● **What the task requires**:
With the material below, print exactly the lines between the line holding "Given: Tap the heart icon for 心动马力 幻影" and the line holding "The image size is (536, 348).", inclusive. Add nothing else.
___ Records shown
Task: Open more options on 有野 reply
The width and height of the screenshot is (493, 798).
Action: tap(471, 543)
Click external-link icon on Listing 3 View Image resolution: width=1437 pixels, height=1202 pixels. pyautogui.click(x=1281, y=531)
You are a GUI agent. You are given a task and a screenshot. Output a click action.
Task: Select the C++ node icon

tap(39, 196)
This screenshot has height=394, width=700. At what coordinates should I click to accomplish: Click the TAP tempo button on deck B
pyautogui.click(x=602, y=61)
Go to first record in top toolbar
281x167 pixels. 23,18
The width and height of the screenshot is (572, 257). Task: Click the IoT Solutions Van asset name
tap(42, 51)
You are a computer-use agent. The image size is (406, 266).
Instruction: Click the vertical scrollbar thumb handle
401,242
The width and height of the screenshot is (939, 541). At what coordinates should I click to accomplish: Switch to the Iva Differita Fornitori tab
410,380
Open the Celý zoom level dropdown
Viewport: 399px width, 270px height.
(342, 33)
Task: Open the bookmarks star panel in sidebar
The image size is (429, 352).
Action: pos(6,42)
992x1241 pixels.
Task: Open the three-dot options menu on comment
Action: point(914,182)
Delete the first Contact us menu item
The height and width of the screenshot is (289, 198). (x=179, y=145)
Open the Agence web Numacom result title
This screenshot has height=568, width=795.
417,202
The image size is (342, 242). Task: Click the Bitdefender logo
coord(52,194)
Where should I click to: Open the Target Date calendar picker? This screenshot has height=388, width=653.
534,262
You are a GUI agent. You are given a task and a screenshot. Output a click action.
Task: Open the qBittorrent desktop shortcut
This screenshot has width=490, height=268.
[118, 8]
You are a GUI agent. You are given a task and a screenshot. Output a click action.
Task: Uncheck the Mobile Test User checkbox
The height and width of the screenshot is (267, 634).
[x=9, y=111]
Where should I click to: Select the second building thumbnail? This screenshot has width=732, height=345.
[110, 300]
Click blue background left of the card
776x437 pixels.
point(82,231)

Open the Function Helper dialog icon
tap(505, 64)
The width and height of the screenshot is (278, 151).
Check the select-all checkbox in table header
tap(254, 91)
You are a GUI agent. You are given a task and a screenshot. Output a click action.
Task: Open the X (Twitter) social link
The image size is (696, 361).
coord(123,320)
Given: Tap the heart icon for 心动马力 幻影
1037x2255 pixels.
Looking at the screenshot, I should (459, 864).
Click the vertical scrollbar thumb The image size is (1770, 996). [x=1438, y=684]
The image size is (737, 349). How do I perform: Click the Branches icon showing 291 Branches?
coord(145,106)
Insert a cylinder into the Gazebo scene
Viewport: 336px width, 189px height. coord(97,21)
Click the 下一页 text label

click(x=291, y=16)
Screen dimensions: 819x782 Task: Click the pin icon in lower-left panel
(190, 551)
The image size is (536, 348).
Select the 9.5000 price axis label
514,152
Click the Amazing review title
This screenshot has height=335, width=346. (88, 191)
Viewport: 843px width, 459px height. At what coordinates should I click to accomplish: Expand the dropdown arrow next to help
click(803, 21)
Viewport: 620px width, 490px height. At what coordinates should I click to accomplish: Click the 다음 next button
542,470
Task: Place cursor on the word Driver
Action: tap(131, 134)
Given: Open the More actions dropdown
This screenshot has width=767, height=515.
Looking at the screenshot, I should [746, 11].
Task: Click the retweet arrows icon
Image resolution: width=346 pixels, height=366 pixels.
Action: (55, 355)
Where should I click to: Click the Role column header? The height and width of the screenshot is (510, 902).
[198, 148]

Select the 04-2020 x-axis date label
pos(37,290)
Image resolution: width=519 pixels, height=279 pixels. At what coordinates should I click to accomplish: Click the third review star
______
● **Output below**:
Given: Tap the heart icon for 心动马力 幻影
1037x2255 pixels.
Looking at the screenshot, I should (459, 864).
Click the vertical scrollbar thumb The image size is (1770, 996). [x=1438, y=684]
The image size is (737, 349). How do I perform: Click the Branches icon showing 291 Branches?
coord(145,106)
Insert a cylinder into the Gazebo scene
Viewport: 336px width, 189px height. coord(97,21)
Click the 下一页 text label

click(x=291, y=16)
Screen dimensions: 819x782 Task: Click the pin icon in lower-left panel
(190, 551)
The image size is (536, 348).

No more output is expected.